I'll recount my recent story.

I started out with an x200, which I loved for the size and lack of trackpad (I
only use the trackpoint, I use keybinds and tiling wms heavily), and ran that
for a few months. I did the screen upgrade[0] and was extremly happy with the
mod. Unfortunatley a mishap at a hackerspace involving a large cup of beer
destroyed my poor motherboard. I had a descision to make: either buy a new
laptop or repair this one. I went with the rebuild plan. I squeezed in an x201
motherboard into the chassis instead of going with the same C2D mobo. I bought
a refurbed 120GB SSD and a new 4GB stick of RAM. On top of that I had to
replace my keyboard so that came as I also bought a new 9-Cell battery.

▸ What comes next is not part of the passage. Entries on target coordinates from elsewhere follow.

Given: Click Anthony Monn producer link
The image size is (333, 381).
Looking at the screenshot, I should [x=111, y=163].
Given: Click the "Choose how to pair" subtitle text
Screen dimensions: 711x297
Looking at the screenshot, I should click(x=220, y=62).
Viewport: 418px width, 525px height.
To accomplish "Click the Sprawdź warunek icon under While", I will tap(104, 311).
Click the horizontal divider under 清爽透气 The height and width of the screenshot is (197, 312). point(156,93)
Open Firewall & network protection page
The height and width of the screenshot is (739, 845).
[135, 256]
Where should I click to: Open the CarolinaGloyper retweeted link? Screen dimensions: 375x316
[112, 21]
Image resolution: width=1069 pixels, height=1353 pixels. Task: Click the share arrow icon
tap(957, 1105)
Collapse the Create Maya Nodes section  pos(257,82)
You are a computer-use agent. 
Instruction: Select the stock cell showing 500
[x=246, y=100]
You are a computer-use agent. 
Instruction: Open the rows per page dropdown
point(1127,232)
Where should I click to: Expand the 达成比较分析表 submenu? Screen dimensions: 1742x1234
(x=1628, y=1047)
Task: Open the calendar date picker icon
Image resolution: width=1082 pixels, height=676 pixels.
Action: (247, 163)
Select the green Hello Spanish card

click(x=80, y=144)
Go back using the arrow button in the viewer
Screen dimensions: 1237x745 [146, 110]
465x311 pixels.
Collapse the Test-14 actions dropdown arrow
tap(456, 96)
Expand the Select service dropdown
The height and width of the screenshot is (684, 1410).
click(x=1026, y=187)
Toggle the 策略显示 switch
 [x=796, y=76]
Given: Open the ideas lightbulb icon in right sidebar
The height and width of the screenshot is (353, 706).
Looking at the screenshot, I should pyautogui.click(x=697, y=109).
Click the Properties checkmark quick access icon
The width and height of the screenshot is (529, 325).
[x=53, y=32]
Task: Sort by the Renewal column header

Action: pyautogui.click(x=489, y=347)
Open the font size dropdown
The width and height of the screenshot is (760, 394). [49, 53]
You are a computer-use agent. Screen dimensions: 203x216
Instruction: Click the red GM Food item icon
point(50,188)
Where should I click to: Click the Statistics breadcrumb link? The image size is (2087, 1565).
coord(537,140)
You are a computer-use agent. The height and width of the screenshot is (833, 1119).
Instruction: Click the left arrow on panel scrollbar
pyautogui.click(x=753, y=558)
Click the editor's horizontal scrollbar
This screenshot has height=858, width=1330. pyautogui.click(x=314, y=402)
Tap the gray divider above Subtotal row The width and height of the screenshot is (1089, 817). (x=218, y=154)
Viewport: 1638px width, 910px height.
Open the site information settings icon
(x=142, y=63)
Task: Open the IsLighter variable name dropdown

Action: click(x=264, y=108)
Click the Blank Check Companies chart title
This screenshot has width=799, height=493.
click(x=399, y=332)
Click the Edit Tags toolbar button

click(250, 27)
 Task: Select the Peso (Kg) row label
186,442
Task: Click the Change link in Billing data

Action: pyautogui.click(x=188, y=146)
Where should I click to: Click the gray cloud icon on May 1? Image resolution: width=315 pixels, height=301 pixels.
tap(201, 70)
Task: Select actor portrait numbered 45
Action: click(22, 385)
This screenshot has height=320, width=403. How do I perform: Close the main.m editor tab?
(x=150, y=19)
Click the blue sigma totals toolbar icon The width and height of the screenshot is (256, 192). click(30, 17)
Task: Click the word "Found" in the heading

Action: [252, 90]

In the end I ended up with a near new x201 with an x200 chassis, an IPS
screen, SSD, full DIMM of RAM, and a kew keyboard with roughly 8-9 hours of
battery life all for about $550 out of pocket. I've spent about 2 years with
it like this and if I had to make the choice again I would absolutley do the
repair; I love my laptop. But I'm also only a sysadmin and compiling code and
major power isn't a conern for me. Portability and reliability is.

[0]
[http://www.youtube.com/watch?v=Q4hVYq9glKg](http://www.youtube.com/watch?v=Q4hVYq9glKg)
: This mod is just under $200 but you get an IPS equivalent screen that covers
roughly 75-80% colour gamut. Way nicer to watch movies on.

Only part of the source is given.